Further Interpretation of Research Findings
Throughout the research findings presented so far, three types of dialogical interactions can be identified: (a) dialogical interactions with real others, (b) quasi-dialogical interactions with invisible others and (c) quasi-dialogical interactions with virtual artifacts. Below, we expand on each one of them to further theorize how they are shaped in the multimodal polysynchronous setting under study. We will pay particular attention to (c), since quasi-dialogical interactions with virtual artifacts was a pervasive feature of the use of ICTs in the team under study.
Dialogical interactions with real others
While in a face-to-face communication, physical proximity enables the manifestation of the full bandwidth of physical senses and psycho-emotional reactions, in a multimodal polysynchronous meeting such as the above, individuals have fewer symbolic cues at their disposal (Dixon & Panteli, 2010; Lee, 1994; Markus, 1994; Panteli, 2004).
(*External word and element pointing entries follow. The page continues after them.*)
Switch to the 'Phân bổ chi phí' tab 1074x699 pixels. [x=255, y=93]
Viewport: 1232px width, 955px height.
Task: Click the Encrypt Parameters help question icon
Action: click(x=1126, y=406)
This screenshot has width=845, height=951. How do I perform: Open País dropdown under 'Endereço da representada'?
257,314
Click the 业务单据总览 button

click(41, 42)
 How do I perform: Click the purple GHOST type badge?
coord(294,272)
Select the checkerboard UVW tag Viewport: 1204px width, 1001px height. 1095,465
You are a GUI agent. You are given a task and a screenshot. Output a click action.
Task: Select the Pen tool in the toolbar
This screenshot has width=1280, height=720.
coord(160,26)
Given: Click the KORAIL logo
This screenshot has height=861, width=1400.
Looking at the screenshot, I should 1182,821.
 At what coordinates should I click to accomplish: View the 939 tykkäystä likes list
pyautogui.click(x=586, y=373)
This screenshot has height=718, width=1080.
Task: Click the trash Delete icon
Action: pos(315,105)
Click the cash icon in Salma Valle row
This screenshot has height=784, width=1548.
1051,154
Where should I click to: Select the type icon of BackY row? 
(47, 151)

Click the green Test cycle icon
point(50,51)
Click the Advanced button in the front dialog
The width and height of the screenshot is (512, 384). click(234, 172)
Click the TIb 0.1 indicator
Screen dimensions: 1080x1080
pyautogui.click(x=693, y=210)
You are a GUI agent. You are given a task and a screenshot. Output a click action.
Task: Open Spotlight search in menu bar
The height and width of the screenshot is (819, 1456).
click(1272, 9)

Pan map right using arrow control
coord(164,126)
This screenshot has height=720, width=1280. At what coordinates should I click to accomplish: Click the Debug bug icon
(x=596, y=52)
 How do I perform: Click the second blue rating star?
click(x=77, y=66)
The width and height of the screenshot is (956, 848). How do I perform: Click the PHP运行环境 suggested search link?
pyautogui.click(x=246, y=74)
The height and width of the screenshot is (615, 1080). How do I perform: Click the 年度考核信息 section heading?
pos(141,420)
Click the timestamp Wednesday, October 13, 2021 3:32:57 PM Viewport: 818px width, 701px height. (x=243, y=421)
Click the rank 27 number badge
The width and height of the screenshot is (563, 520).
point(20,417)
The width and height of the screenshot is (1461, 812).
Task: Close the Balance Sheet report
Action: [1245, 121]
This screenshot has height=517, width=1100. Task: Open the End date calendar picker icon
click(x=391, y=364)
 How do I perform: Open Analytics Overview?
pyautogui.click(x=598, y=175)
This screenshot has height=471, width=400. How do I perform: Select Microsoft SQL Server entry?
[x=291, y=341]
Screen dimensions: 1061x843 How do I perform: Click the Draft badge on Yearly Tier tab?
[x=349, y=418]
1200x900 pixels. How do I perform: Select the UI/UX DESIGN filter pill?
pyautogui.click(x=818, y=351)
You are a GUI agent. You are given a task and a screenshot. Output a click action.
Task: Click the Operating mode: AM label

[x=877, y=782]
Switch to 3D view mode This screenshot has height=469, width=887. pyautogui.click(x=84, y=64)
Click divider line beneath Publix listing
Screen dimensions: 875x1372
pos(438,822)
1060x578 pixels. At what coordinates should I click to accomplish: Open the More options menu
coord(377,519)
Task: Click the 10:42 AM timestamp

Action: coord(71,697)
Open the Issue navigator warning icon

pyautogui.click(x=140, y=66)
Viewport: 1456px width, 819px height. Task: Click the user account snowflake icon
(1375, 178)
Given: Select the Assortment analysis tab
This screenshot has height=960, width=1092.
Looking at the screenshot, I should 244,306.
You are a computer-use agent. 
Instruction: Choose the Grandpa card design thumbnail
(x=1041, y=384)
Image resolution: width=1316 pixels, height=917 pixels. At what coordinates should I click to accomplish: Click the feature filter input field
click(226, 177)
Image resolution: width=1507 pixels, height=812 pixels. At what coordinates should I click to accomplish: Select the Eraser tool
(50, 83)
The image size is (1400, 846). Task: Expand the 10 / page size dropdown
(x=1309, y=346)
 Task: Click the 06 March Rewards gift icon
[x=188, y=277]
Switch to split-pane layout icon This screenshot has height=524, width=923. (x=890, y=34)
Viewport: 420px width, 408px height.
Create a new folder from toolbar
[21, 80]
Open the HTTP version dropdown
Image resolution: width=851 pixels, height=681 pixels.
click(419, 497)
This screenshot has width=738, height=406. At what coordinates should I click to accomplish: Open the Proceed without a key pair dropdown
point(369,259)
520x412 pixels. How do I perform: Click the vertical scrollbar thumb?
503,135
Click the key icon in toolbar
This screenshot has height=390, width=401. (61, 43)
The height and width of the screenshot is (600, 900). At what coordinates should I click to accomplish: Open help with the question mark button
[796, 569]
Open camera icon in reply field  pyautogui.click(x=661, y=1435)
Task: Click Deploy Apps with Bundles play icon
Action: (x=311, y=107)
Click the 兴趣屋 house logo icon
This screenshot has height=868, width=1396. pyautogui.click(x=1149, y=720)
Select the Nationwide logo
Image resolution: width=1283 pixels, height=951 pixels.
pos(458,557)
Throughout their communication, PT members actively construct a context to interpret what has been going on, by altering the boundaries of communication when they see fit. While interacting with others, Jack had the opportunity to move in and out of front and back regions, making use of presence awareness and silent interactivity afforded by the particular ICTs. The result was that, concurrently with the dialogue at hand (Chat 1), various other side dialogues (with real, invisible others, or virtual artifacts) occurred (shown in Chats 2 and 3). Team members could bring information from individuals outside the meeting into the meeting, or revisit past emails to retrieve critical information for the current meeting, or respond to emails not always related to the meeting at hand. While some of these practices may increasingly be found in a face-to-face meeting as well, ICT-mediated communication appeared to allow more time between responses, thus affording communication high reprocessability and enabling Jack (and possibly the other two members) to have greater control over his actions. The observed practice of muting out Rob or Mark, or both, resulted, at times, in uneven distribution of information and even team member exclusion (Hinds & Bailey, 2003), but also showed how altering the boundaries of communication encourages new opportunities for dialogical interactions to emerge.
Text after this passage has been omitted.